Ivan Gavran

Personal information
- Full name: Ivan Gavran
- Date of birth: 12 April 1980 (age 46)
- Place of birth: Pristina, SFR Yugoslavia
- Height: 1.84 m (6 ft 0 in)
- Position: Striker

Youth career
- 1997–1999: Priština

Senior career*
- Years: Team / Apps / (Gls)
- 1999–2003: Napredak Kruševac
- 2003–2004: Kärnten
- 2004–2005: Žepče / 0 / (0)
- 2005–2006: Spartak Varna
- 2006–2009: Dobrudzha Dobrich
- 2009–2011: Šumadija Radnički / 3 / (0)
- 2010: → Sloga Batočina (loan)
- 2011–2012: FK Skopje
- 2012–2014: Niki Volos
- 2014–2017: Car Konstantin

= Ivan Gavran =

Serbian footballer

Ivan Gavran (Иван Гавран; born 12 April 1980) is a former Serbian footballer who played for Napredak Kruševac and Dobrudzha Dobrich amongst other clubs.

Born in Pristina (SR Serbia, SFR Yugoslavia), he previously played with FK Priština in the First League of FR Yugoslavia, FK Napredak Kruševac Austrian second division with FC Kärnten, Bosnia and Herzegovina with NK Žepče, FC Spartak Varna, Bulgarian third division with FC Dobrudzha Dobrich., Serbian League West with Šumadija Radnički. Since ending his playing career he has become youth team coach at FK Župa Aleksandrovac.
--------
§ TASK TO COMPLETE:
Return the stretch of the Ivan Gavran text from "- Position: Striker" through "Žepče / 0 / (0)", copied word for word. None of the entries after this note are relevant here.
--------
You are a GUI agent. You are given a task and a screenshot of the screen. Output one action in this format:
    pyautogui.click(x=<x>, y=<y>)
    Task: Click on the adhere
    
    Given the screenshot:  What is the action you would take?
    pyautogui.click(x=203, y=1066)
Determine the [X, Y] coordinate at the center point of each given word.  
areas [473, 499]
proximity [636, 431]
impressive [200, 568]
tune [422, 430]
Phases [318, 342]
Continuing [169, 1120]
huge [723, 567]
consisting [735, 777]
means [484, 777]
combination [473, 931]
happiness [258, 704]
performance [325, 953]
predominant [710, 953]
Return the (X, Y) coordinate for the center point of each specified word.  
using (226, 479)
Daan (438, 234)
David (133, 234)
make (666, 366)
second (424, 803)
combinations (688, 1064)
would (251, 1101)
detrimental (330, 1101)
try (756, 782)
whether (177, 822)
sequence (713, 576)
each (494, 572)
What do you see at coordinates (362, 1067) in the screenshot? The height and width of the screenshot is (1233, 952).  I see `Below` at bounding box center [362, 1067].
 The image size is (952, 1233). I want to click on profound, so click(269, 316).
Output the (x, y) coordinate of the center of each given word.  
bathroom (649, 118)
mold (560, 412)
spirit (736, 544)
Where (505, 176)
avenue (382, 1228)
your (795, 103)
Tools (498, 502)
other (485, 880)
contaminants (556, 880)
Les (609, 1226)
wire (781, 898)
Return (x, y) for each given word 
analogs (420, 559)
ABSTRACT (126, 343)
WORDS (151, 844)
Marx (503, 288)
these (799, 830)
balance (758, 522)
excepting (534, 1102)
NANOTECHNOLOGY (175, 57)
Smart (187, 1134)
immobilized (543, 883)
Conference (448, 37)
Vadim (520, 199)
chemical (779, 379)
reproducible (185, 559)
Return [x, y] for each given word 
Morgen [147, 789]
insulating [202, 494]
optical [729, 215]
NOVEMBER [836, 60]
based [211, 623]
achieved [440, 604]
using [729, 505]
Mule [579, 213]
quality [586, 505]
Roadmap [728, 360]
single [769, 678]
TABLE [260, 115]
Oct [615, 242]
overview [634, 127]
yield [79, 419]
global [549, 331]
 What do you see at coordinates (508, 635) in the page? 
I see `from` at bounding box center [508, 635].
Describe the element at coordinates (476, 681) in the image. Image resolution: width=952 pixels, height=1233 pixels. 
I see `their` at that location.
--------
§ COMPLETED TASK:
- Position: Striker

Youth career
- 1997–1999: Priština

Senior career*
- Years: Team / Apps / (Gls)
- 1999–2003: Napredak Kruševac
- 2003–2004: Kärnten
- 2004–2005: Žepče / 0 / (0)